Exercise goal>
Further down are entries; set down exactly and only the lines from the one with "1178x506 pixels. How" up to and including the one with "muted mic badge", dropping each picture.

┄┄┄┄┄┄┄┄┄┄┄┄┄┄┄┄┄┄┄┄

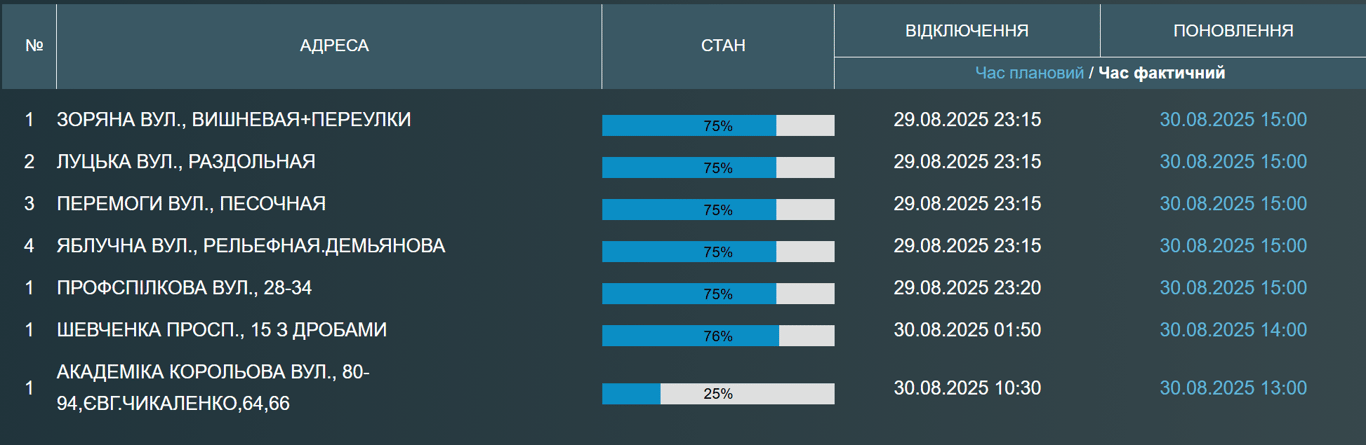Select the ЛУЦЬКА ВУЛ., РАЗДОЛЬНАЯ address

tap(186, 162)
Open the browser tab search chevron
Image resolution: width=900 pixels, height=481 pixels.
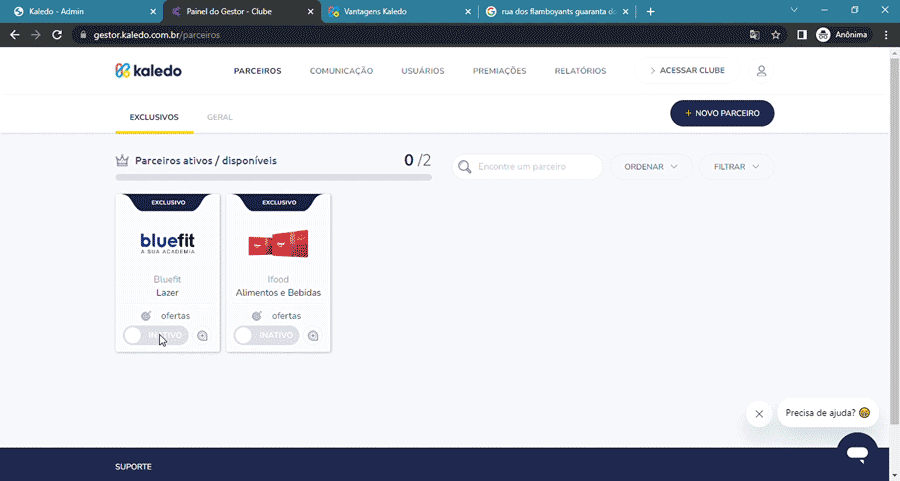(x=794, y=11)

┄┄┄┄┄┄┄┄┄┄┄┄┄┄┄┄┄┄┄┄

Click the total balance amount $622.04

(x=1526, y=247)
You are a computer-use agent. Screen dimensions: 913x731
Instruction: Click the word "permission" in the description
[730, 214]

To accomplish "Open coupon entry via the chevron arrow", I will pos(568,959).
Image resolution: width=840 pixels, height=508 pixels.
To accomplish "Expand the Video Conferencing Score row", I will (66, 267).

┄┄┄┄┄┄┄┄┄┄┄┄┄┄┄┄┄┄┄┄

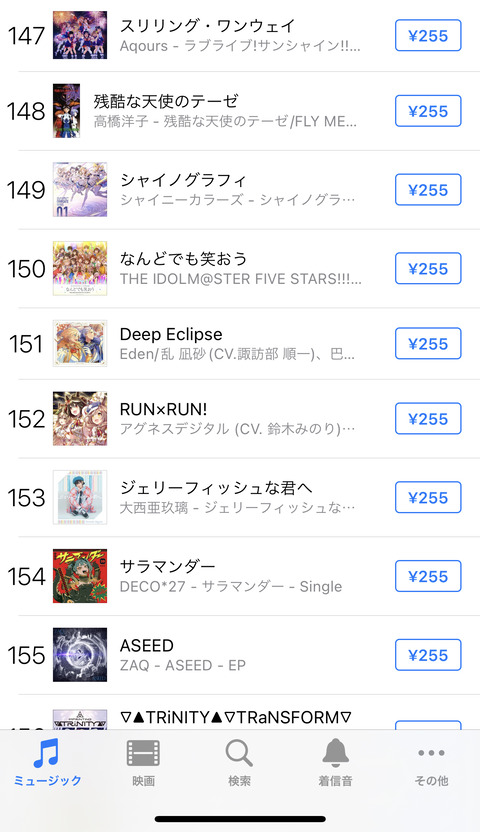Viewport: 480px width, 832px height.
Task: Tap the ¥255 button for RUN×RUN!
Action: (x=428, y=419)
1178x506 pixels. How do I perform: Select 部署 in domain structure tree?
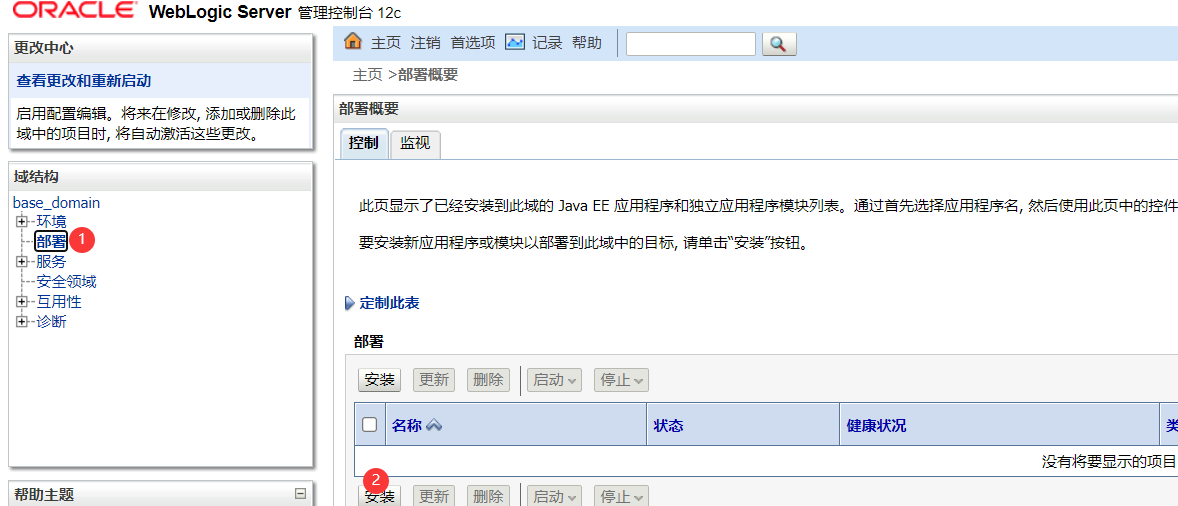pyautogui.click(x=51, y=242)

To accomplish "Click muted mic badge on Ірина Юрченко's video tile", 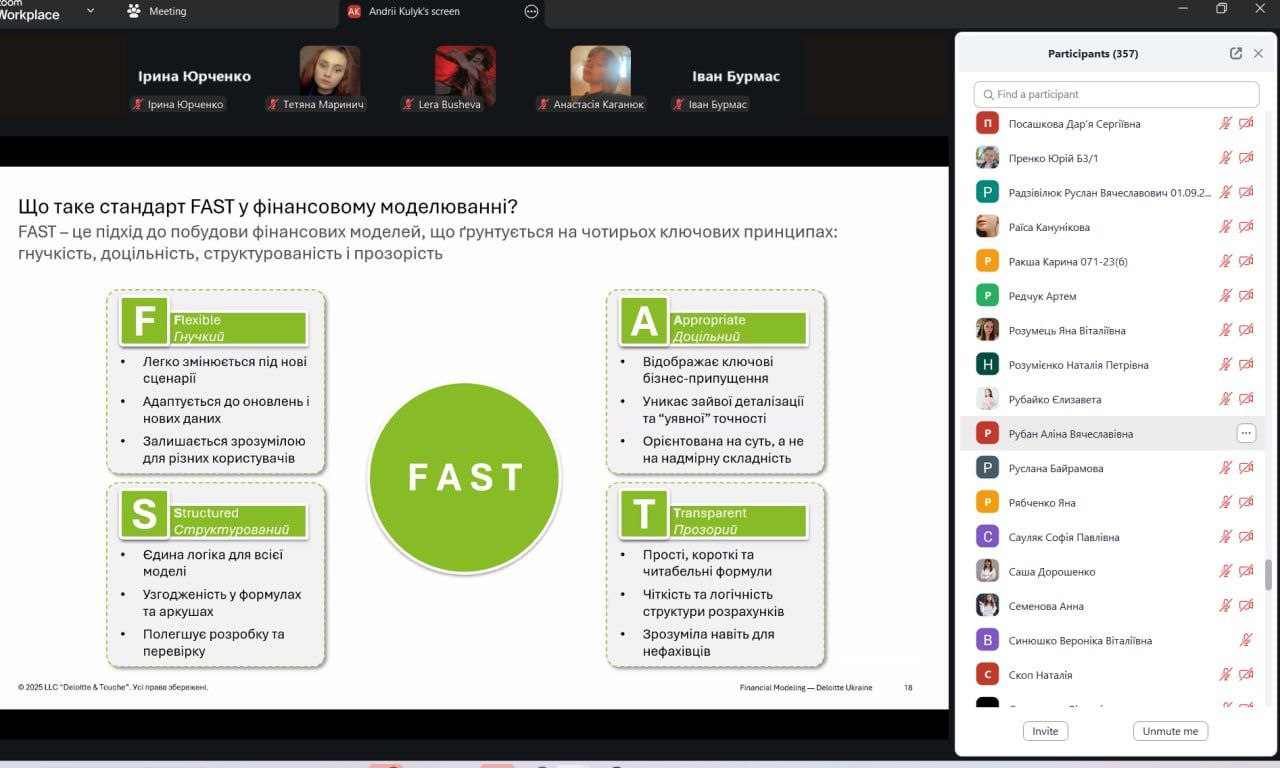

┄┄┄┄┄┄┄┄┄┄┄┄┄┄┄┄┄┄┄┄

Solution for this exercise>
1178x506 pixels. How do I perform: Select 部署 in domain structure tree?
pyautogui.click(x=51, y=242)

To accomplish "Click muted mic badge on Ірина Юрченко's video tile", 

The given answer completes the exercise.